Just over two-and-half minutes after Jones put the Blue Devils on the board, Williams fell down in one-on-one coverage and Duke receiver Chris Taylor walked into the end zone on a 52-yard sucker-punch.
It wasn't that McGee's absence alone caused the defense to implode, but that is what happened after he left the game.
Duke hit Northwestern with an ambush of 21 unanswered points at the end of the first quarter and the beginning of the second, a stretch where Jones facilitated the offense like he was Tyus Jones at Cameron Indoor Stadium.
It was clear at the end of the Nevada game in Week 1 that the secondary was decimated, and corners Brian Bullock and Marcus McShepard's absences Saturday accentuated that disheartening reality. It's harder to put safeties down in the box when the corners are shaky, so it was incredibly difficult for Mike Hankwitz's defense to defend the read-option with Jones.

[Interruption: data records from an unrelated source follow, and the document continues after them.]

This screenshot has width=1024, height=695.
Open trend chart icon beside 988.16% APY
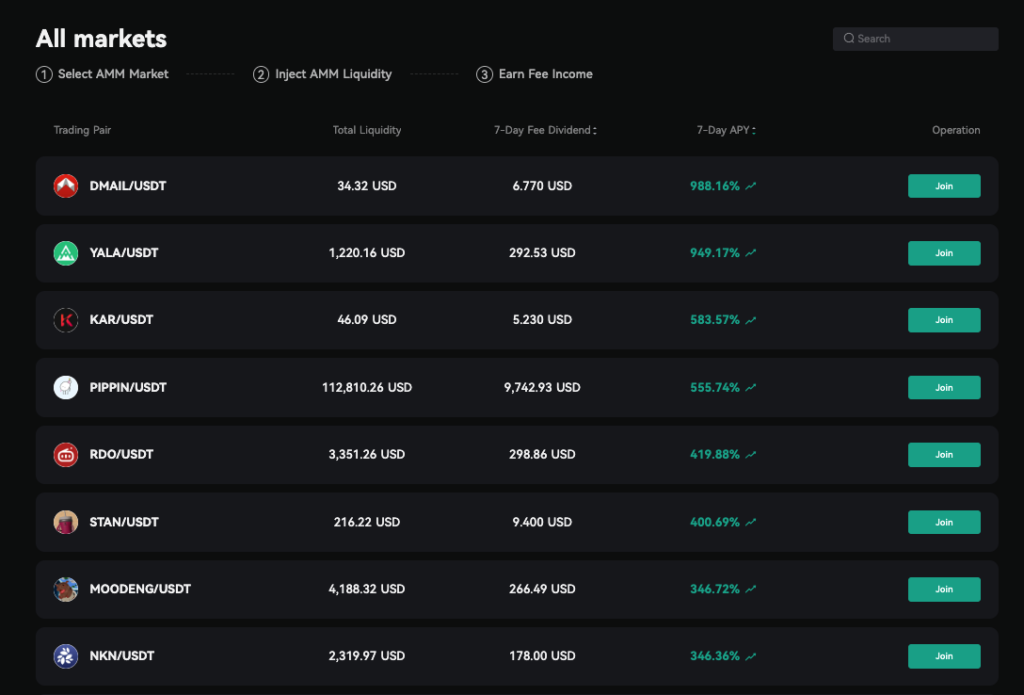pyautogui.click(x=751, y=186)
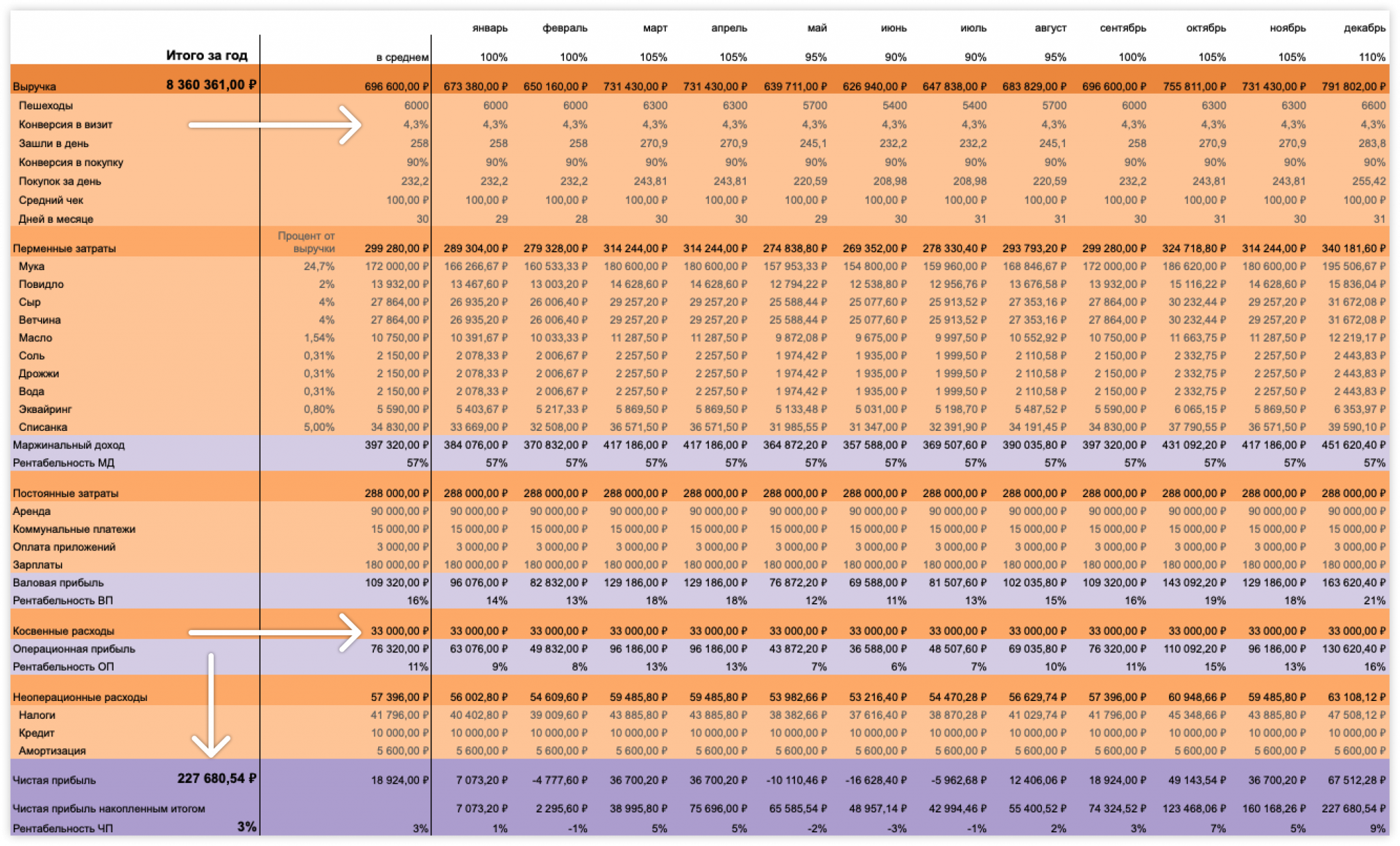Screen dimensions: 1400x846
Task: Select February net profit -4 777,60 ₽
Action: [558, 780]
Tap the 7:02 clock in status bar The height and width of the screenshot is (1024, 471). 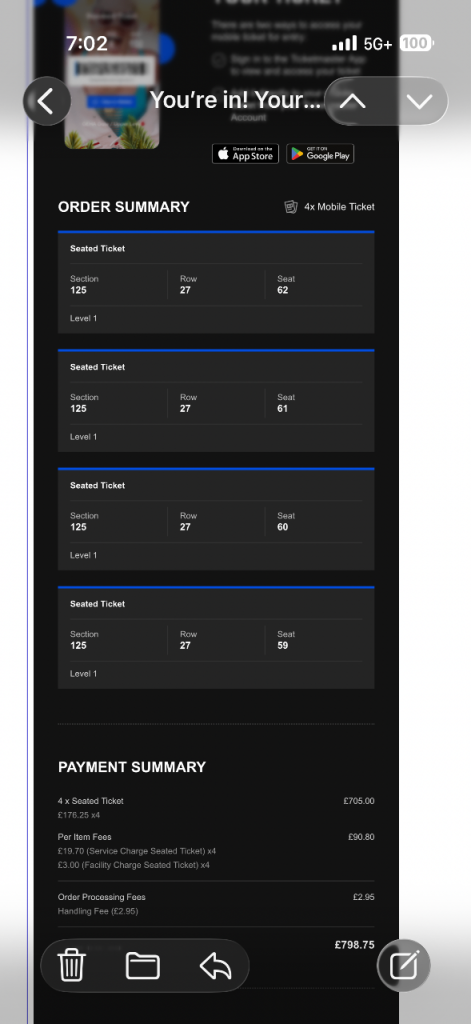pyautogui.click(x=87, y=44)
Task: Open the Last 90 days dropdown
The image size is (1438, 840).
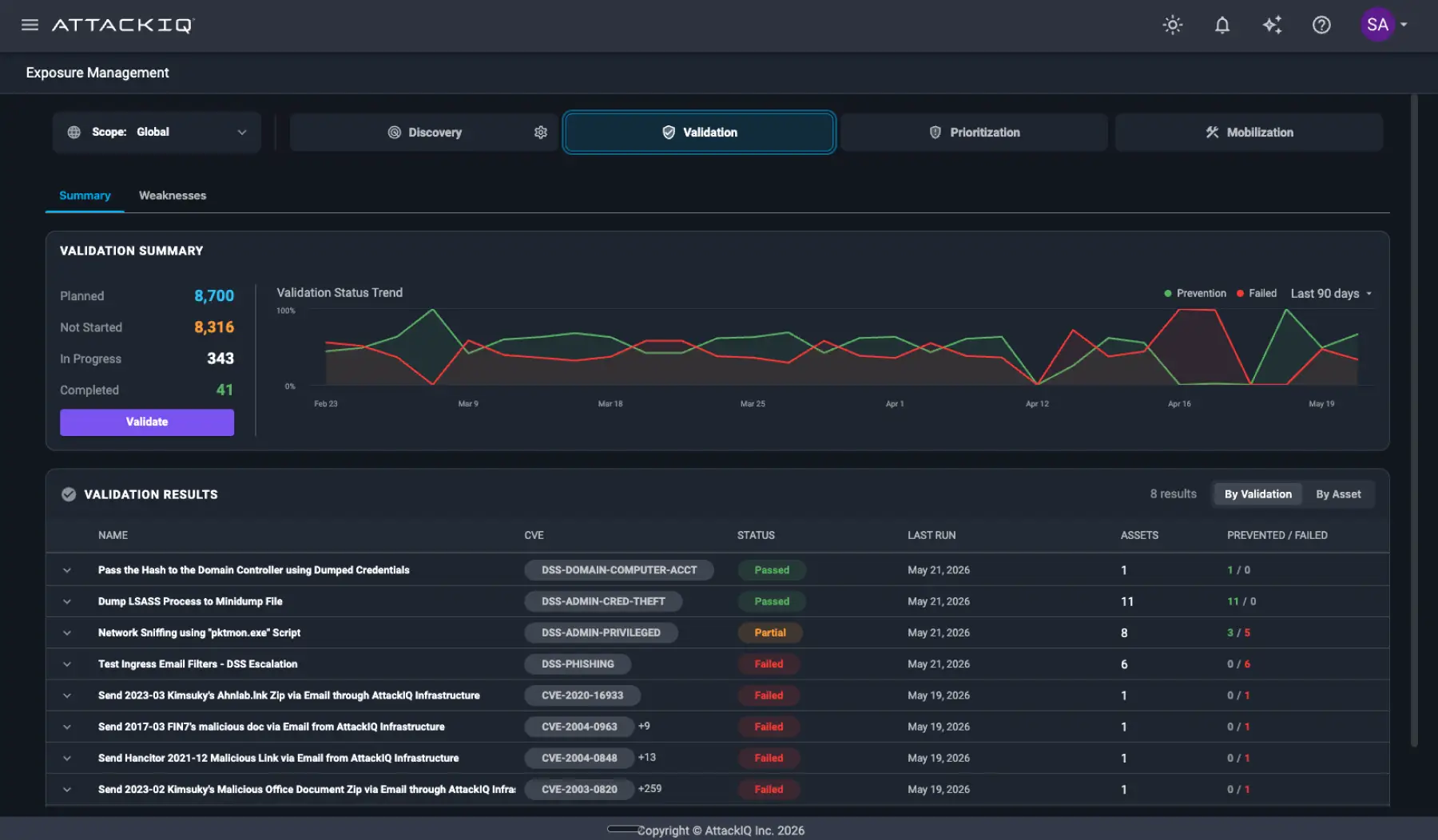Action: point(1331,293)
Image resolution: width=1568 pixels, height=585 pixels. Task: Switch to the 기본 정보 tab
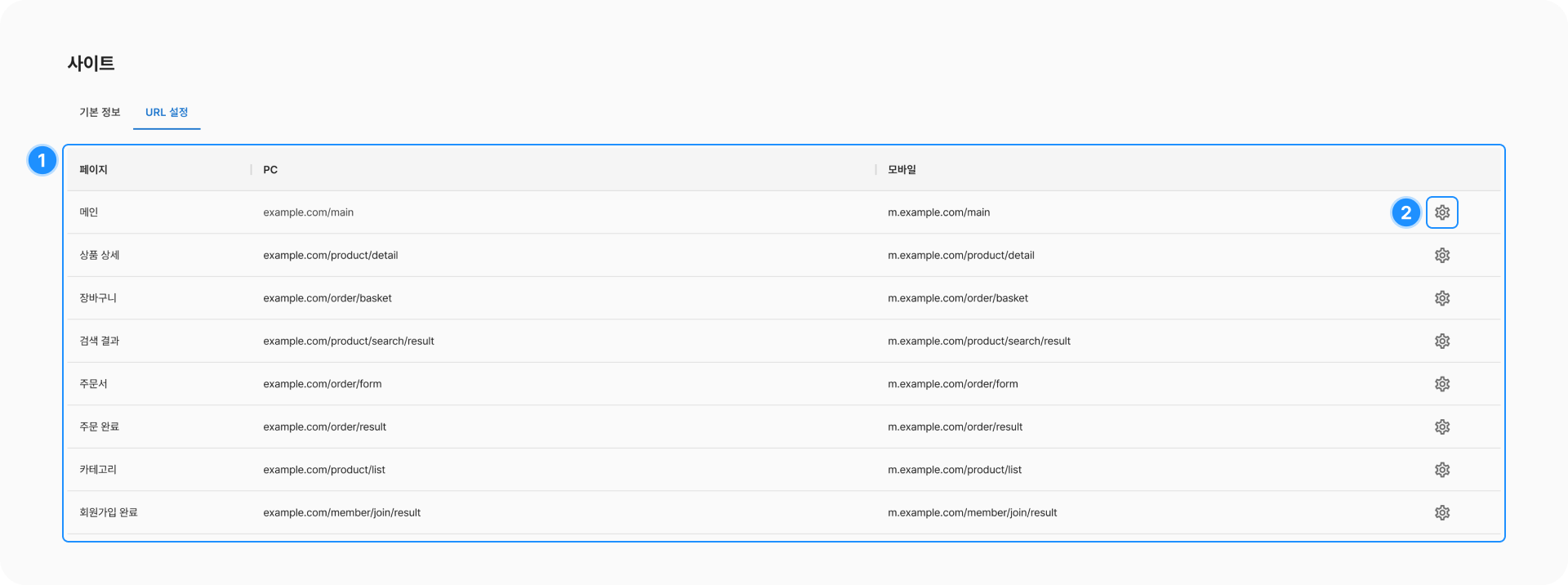(x=100, y=112)
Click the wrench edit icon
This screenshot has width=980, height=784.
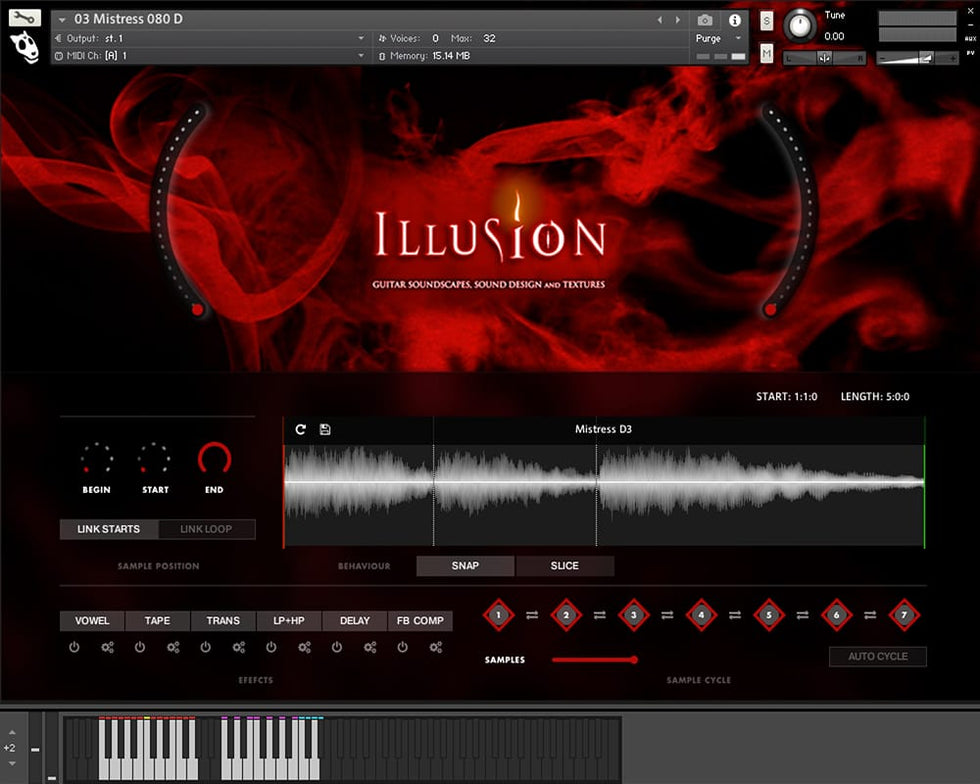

"We were pretty good on [run-pass options] early, and then we kind of backed off of them a bit," Fitzgerald said. "When we got a little more aggressive, it seemed like it worked out a little better."
Though there were some assignment problems on the read-options, a lot of the general miscues were failing to win individual battles or get off of blocks.
"They knew what we were running, we knew what they were running," said linebacker Paddy Fisher, who recorded 18 tackles in the loss. "We've gotta work on getting downhill, getting into the backfield."
From the beginning of the second quarter on, the tackling was poor. Short gains turned to medium gains, and medium gains turned to big ones. The defense rarely tallied multiple successes in a row.
"We overran the ball, our angles, our open-field tackling was as bad as I've seen," Fitzgerald said.
Part of the tackling woes likely stemmed from fatigue; the Duke offense went 15-of-22 on third down and held the ball for over 41 minutes. Northwestern's offense went 1-of-10 on third down, which made matters worse.
It's unclear when McShepard, Bullock and redshirt freshman Roderick Campbell will come back, but their returns can't come soon enough. Northwestern was already running out of options in the back end, and McGee getting taken out of the equation early on made an already arduous task even tougher.
The game itself, albeit a deflating one, came on the road against a Power 5 opponent. It won't impact Northwestern's Big Ten West chances. But it makes a scenario in which NU beats either Wisconsin or Penn State look increasingly unlikely. The weaknesses that have plagued the defense in recent weeks — a depleted cornerback group and an underwhelming pass-rush — don't look they're going away anytime soon.